Miss Hennessey removed her coat and hat and sat on a small, slat-backed rocker. Calmly, she said, “Are you aware that most people look down their well-bred noses at actresses? It’s a popular conception that we are not as moral as other women.”

Peg nodded, still not quite sure what Miss Hennessey meant.

“I hope you won’t inform your mother or Mrs. Kling about my profession. I hope that for a little while this can be our secret, Peg.”

“Our secret!” Peg exploded. “How many times have you asked me to keep your secrets?”

“I ask only because we’re friends.”

“If we were friends, we’d tell each other the truth.”

“Oh? Do you think we’ve been untruthful with each other?”

“No! Yes! No! I mean,
I
haven’t been the one who has hidden things. But
you
have! You’ve lied to me! And to Ma! Over and over again!”

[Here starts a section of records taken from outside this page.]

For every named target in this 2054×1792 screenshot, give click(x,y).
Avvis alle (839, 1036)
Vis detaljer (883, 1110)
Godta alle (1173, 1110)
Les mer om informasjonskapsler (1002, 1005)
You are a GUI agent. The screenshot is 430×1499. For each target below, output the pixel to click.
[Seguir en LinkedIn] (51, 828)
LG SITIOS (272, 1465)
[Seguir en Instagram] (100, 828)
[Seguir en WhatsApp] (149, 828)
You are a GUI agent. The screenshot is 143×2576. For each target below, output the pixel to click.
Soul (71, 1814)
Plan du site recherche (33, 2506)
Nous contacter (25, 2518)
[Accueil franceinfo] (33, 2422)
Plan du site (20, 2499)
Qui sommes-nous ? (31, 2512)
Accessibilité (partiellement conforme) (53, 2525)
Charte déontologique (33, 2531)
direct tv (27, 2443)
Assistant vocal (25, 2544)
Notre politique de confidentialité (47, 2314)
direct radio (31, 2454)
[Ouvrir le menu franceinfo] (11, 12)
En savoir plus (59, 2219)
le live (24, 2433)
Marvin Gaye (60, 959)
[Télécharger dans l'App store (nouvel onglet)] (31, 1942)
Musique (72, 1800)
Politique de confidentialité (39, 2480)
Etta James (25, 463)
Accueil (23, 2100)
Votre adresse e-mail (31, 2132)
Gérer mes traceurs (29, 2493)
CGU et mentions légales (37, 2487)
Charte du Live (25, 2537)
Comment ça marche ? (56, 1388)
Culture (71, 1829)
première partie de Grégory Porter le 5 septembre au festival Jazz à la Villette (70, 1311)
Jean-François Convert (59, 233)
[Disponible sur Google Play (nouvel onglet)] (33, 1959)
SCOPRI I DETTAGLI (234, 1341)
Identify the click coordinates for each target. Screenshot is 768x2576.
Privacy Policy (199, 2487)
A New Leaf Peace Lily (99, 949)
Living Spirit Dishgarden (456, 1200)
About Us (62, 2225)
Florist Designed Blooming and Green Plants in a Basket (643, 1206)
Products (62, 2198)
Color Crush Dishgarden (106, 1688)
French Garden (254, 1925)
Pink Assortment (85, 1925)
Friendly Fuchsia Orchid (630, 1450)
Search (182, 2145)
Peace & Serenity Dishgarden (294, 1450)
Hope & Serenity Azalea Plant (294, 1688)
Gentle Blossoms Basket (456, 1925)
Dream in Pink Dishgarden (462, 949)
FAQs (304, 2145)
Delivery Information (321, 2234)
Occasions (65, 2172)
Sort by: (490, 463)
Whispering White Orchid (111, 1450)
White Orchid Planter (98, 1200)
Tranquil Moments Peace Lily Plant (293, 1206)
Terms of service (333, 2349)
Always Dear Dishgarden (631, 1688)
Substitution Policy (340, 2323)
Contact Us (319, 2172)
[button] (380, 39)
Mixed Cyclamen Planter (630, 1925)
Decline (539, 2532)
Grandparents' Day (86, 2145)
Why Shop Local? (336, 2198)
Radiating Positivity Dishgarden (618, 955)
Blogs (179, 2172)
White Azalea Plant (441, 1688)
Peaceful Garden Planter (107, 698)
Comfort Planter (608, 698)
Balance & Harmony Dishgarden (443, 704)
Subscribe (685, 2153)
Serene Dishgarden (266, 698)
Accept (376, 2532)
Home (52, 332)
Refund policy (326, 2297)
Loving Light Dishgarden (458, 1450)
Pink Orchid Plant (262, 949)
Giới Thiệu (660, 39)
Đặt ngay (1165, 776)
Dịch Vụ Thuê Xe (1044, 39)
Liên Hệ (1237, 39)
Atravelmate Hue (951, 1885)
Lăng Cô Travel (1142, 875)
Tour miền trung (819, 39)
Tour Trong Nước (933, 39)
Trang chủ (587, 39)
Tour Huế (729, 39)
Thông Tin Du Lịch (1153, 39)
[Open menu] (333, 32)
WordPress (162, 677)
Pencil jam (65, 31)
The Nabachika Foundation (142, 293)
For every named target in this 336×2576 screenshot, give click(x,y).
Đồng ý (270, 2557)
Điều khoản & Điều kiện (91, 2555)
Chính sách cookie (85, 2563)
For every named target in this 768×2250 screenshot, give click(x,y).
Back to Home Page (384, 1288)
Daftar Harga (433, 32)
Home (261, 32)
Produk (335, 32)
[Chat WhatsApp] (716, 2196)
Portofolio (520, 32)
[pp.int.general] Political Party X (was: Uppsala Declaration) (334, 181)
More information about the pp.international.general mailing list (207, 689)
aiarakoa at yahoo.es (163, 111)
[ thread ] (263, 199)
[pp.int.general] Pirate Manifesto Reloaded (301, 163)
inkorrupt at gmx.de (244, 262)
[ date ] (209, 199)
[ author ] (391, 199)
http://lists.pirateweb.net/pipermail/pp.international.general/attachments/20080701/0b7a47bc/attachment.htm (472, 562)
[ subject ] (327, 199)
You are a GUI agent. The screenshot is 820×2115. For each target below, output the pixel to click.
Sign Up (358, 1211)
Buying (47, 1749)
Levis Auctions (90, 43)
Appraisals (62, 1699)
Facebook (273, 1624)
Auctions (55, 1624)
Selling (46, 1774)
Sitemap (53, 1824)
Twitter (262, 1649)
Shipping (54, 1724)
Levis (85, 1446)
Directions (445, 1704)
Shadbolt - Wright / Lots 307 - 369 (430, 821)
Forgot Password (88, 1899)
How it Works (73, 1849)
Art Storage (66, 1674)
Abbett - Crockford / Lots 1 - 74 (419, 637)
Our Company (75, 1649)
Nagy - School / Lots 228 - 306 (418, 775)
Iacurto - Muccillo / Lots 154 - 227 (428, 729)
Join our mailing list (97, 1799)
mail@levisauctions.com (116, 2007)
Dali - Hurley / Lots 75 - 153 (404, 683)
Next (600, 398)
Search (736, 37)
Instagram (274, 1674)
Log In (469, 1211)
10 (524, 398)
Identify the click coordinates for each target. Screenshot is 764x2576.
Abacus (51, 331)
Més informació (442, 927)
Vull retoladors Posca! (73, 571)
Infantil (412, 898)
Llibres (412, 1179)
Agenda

Peg dropped to the bed again, her outburst of anger draining her energy.

“If that’s what you believe, what can I possibly say that will change the situation?” Miss Hennessey asked. She pulled a handkerchief from her sleeve and dabbed at her eyes.

“You can tell me the truth,” Peg said, not for one moment believing that Miss Hennessey’s tears were real. “Are you a Confederate spy?” She shivered as the spoken word,
spy
, soured her mouth and slammed against her ears.

“What reason could you possibly have to suspect me of such treason?”

“There you go again!” Peg cried in frustration. “You answer my questions with other questions. You don’t give me the answers I want.”

“Exactly what is it you want?”

“I told you—I want the truth! I saw you with James in the alley, and I think James is the man who rode home with Mr. Parker after he was injured. Danny thinks Mr. Parker is the one who told Quantrill that the Union general’s wagon train was coming, so Quantrill could attack it.” She took a long breath that ended in a sob, as she said, “Danny wanted to tell the Union authorities, but I begged him not to. I told him you were my friend, and I believed in you. But I don’t anymore. Now I wish I’d told him to go ahead and tell.”

“I’ve hurt you,” Miss Hennessey said. “I truly didn’t mean to hurt you.” She held out a hand, but Peg refused to take it.

Chimes sounded from the foot of the stairs, signaling that supper was about to be served. Peg stood, ready to leave, but Miss Hennessey waved her back. “Please stay,” she said. “Supper isn’t important, Peg.
You’re
important. I’ll answer your questions … truthfully. I promise.”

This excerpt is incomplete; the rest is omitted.